As described above, according to the sound analysis device that the present invention relates to, the mixed audio rate of ground unrest and sound is divided into a plurality of bandpass signals, and the autocorrelation value that will calculate at each bandpass signal is proofreaied and correct with the correcting value corresponding to the signal to noise ratio (S/N ratio) of bandpass signal, and utilize the autocorrelation value after proofreading and correct to calculate component ratio non-periodic, therefore, even exist under the actual environment of ground unrest, also can correctly analyze component ratio non-periodic of sound itself according to each divided band.
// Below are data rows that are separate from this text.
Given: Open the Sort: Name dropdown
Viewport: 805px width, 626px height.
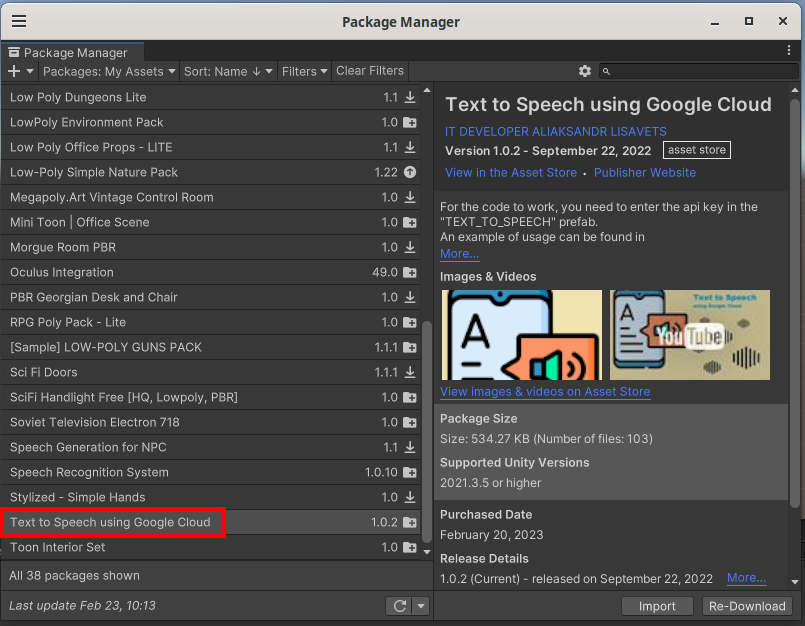Looking at the screenshot, I should tap(228, 71).
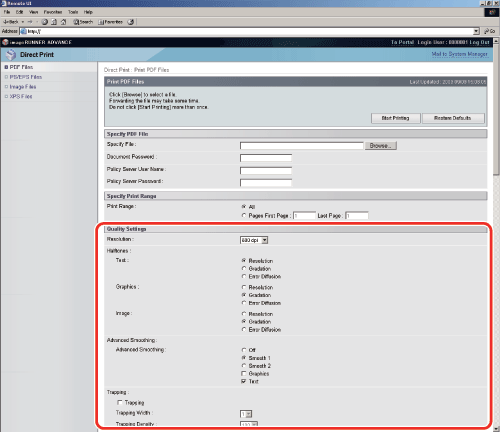The image size is (500, 432).
Task: Open the Resolution dropdown
Action: 254,240
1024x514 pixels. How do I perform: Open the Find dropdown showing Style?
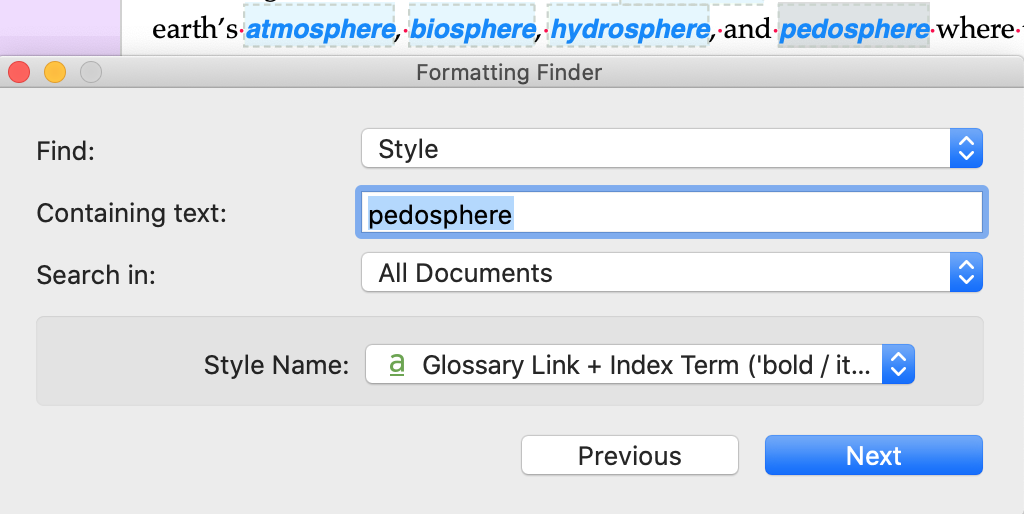(672, 148)
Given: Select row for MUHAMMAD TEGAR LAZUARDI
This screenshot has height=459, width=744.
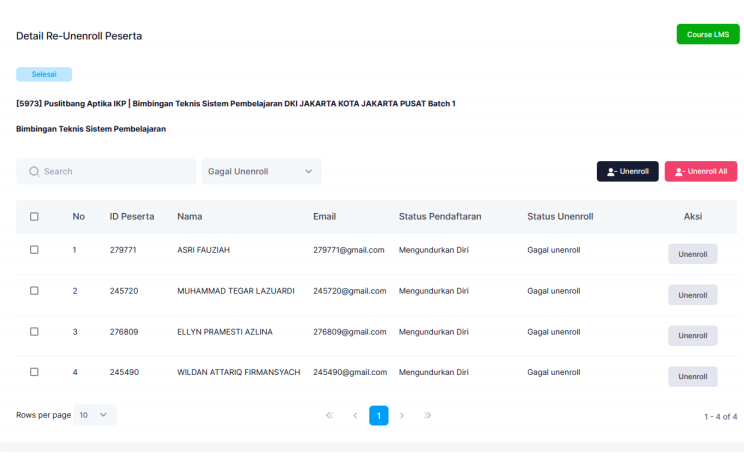Looking at the screenshot, I should point(34,291).
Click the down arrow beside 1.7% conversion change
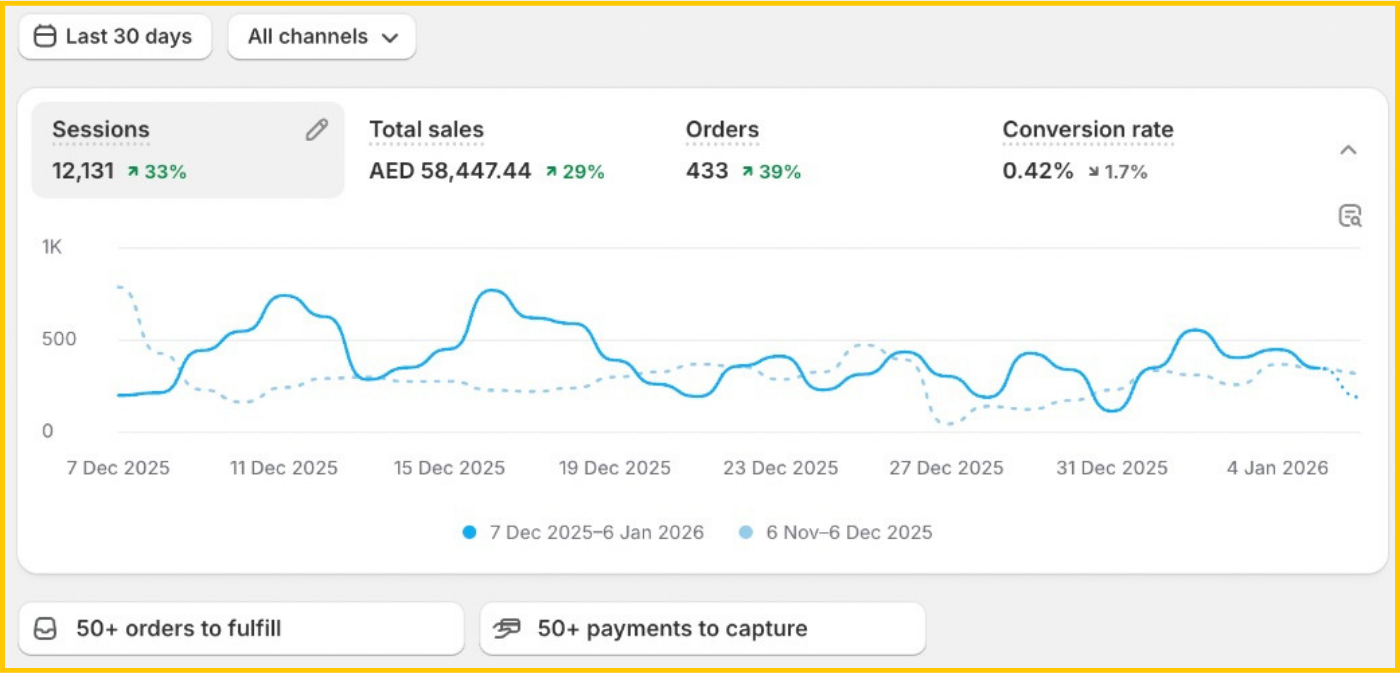The height and width of the screenshot is (673, 1400). tap(1093, 172)
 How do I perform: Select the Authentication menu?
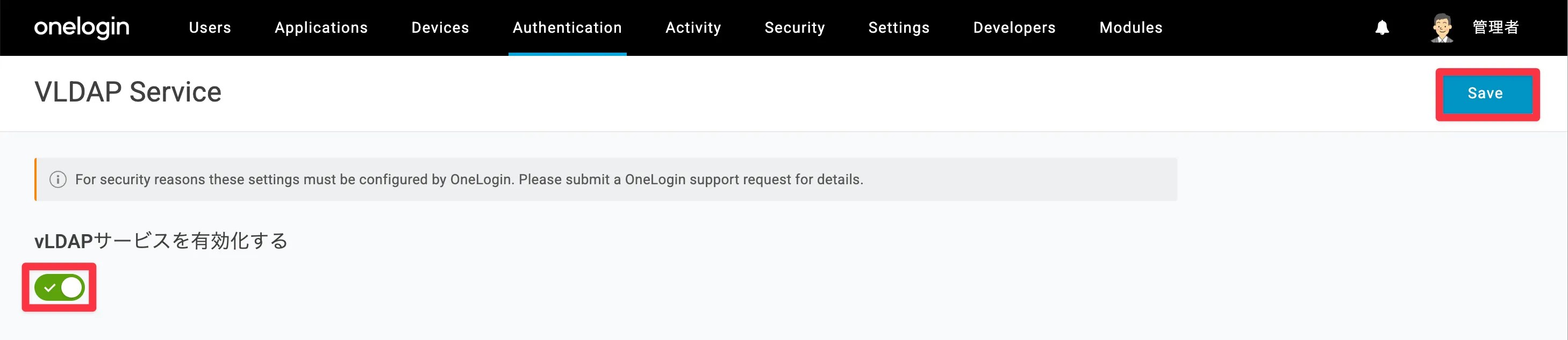pos(567,27)
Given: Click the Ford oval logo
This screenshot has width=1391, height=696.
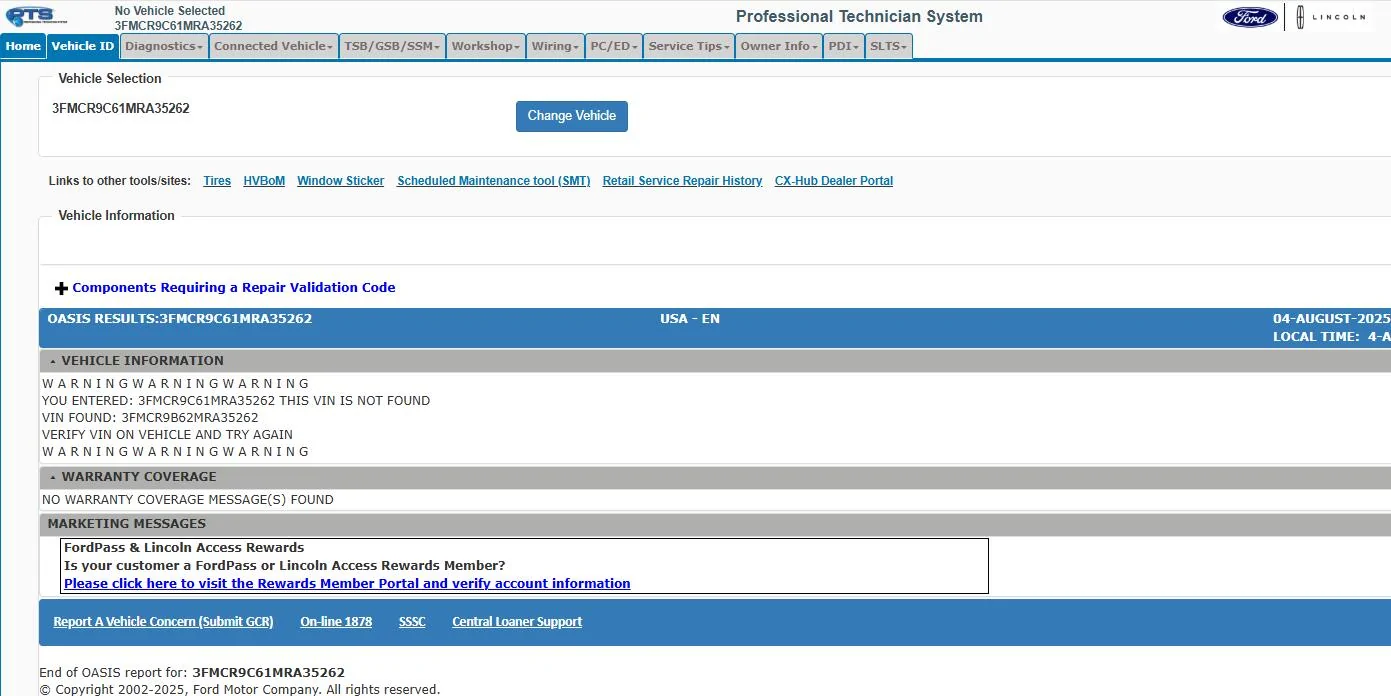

Component ratio non-periodic of each bandpass signal can utilize on the individual identification of the generation of the synthetic video that has imitated sounder or sounder as the personal characteristics of sounder.Sound analysis device by utilization the present invention relates to can improve the sounder similarity of synthetic video and the reliability of enhancing individual identification in those application that utilize component ratio non-periodic.
(to the application examples of sound analysis device)
Following application examples as sound analysis device of the present invention, at utilizing the component ratio of obtaining by analysis non-periodic, the phonetic analysis synthesizer and the method that generate synthetic video describe.
Fig. 9 is the block diagram of an example that functional structure of the phonetic analysis synthesizer 500 that application examples of the present invention relates to is shown.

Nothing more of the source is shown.